/staticice-for-cameras

proof-of-concept web scraping for online camera shops

Primary LanguagePython

GOAL: be staticice , except for cameras.

Summary of proof-of-concept experiments:

  • msy.py - a fully working scraper for MSY's parts list, complete with example output, and a Functional Requirements document.

    This like staticice and steamprices -- it remembers and charts price changes over time, so you can observe long-term trends!

    FIXME: haven't put the FR up yet.

  • test2 - follow the scrapy tutorial, basic poking around scrapy

    cd test2 && scrapy crawl quotes
    
  • test3 - work out how to make scrapy into a "normal" app.
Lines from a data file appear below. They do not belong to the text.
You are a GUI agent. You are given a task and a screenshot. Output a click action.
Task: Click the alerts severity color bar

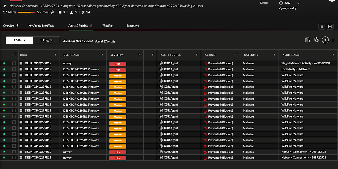(26, 12)
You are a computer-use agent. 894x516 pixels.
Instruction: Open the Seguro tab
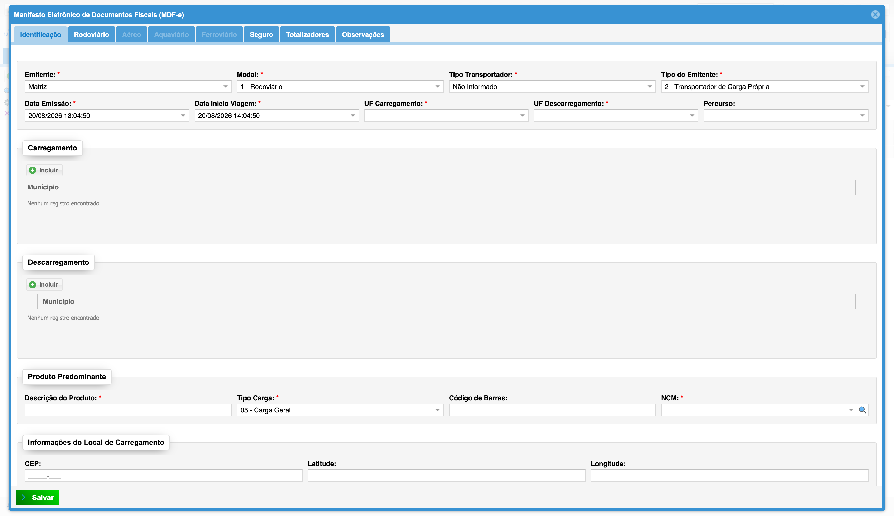click(261, 35)
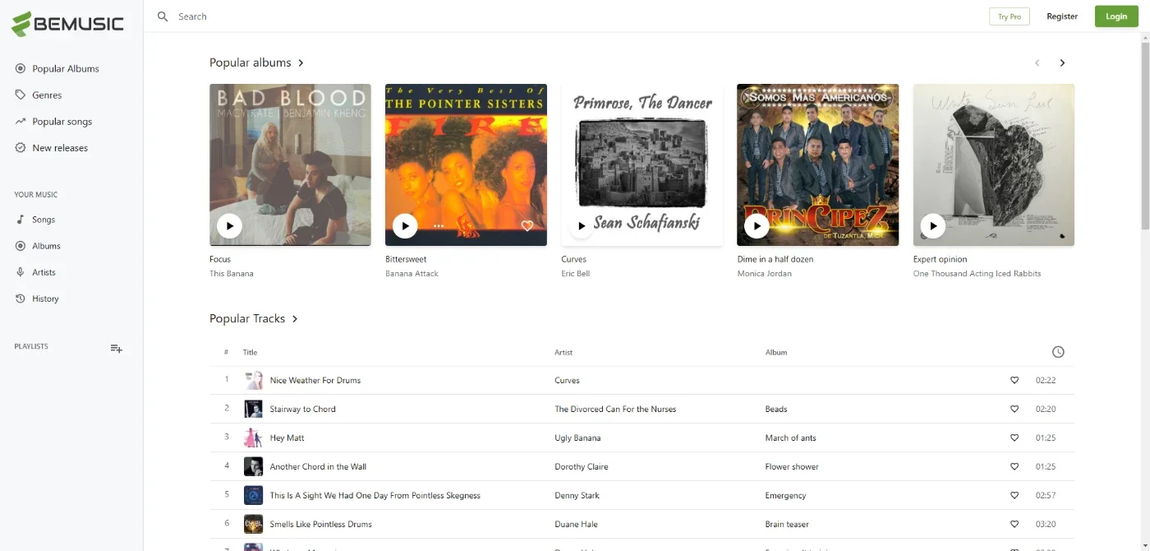The width and height of the screenshot is (1150, 551).
Task: Favorite the Hey Matt track
Action: pyautogui.click(x=1014, y=438)
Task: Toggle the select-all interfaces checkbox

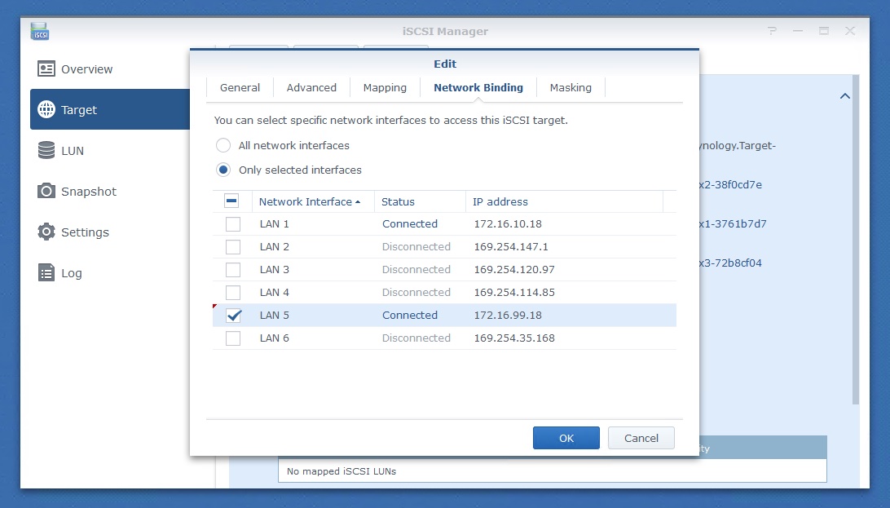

I couldn't quite reduce it to a single file, so

    python3 -m test3      # "run" the directory as-is
    

    Also worked out how to make scrapy save to a database (badly).

    Also work out how to turn the database able into an Excel spreadsheet (xlsx), for showing to regular people.
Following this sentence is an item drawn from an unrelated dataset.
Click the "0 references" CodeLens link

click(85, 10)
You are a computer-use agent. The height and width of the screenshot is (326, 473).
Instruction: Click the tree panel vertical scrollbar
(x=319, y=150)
  • test3-jb - because JB's sitemap has ALL products, not just cameras, I thought I'd ignore it and instead try to read from their user-facing pages like https://www.jbhifi.com.au/collections/cameras

    Big mistake - it's all generated by hairy javascript, so the only way to do that would be to either

    1. run an entire GUI browser in "headless" / "remote control" mode. requires like 2GB of RAM and 500MB of disk, and just really bad.
    2. reverse-engineer shopify's (deliberately confusing) javascript
    3. pretend to be a shopify retailer and dig through their (paywalled?) retailer docs, hoping it gives away something.

    So for now give up on that, and instead just read EVERY product, and throw away 98% of them (non-camera ones).

  • test4.py - go back to doing scraping the "lo-fi" way, with no confusing OO middleware. scrapy is 3 MEGABYTES of code, we should be able to do this in about 0.04 MEGABYTES.

    • Successfully scraping basic metadata from JB prodcts.
    • Add a quick hack to discard all the DVDs and CDs.
    • Add a quick hack to NEVER re-scrape any product.
    • test4.db
    • test4.xlsx
    • test4.csv
  • test5 - have a go at using scrapy's helper code specifically designed to deal with sitemap.xml.

    • upstream CSV writer (instead of database hack).
    • upstream throttling options
    • Basic scraper for digidirect.com.au.
    • Initial "don't rescrape the same URL repeatedly" code.

    Partial output: test5.csv (~4000 of ~10000 SKUs)

  • sqlite2xlsx.py - since sqlitebrowser is a bit too simple and lobase + JDBC is really tedious, make a bare-bones report generator for non-IT stakeholders.

    python3 sqlite2xlsx.py test4.db -q 'SELECT * FROM SKUs WHERE type = "CAMERAS" ORDER BY make, price DESC'